How Organizations Get Rich
This article is a part of my Best Reads of the Month section on my website www.mikegorlon.com. Each month I pick one or two articles or blog posts that I find on the internet which I thought were really insightful, interesting or moving. Then I share them with you. You can view the previous month’s articles by going to: https://www.mikegorlon.com/best-reads-of-the-month
December 2019: How Organizations Get Rich
This month’s best read is from a speech given by Jared Diamond in 1999 titled How to Get Rich but it’s not about how individuals get rich. It’s about how businesses or countries can get rich by implementing two ideas.
Jared looked through history which is really just a large amount of experiments of what works and what doesn’t work over time to find out why some groups of people got rich and why some didn’t. Jared found some examples which include a German beer company, a Japanese food company, and the countries that make up Europe, China and Tasmania to demonstrate how it happens.
The two ideas are:
- The appropriate use of fragmentation
- Unity within groups and not being isolated
“We can extract from human history a couple of principles.
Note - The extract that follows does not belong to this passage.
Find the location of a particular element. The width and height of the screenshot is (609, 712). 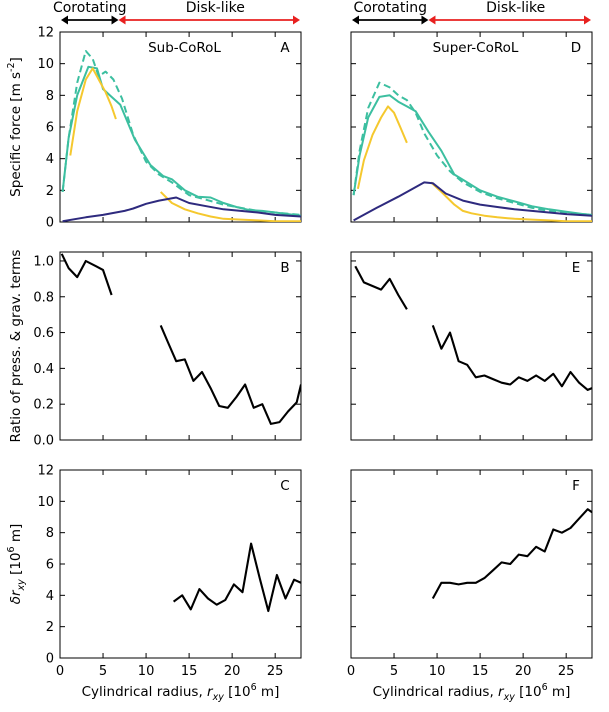

panel-e-frame is located at coordinates (472, 346).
First, the principle that really isolated groups are at a disadvantage, because most groups get most of their ideas and innovations from the outside. Second, I also derive the principle of intermediate fragmentation: you don’t want excessive unity and you don’t want excessive fragmentation; instead, you want your human society or business to be broken up into a number of groups which compete with each other but which also maintain relatively free communication with each other. And those I see as the overall principles of how to organize a business and get rich.”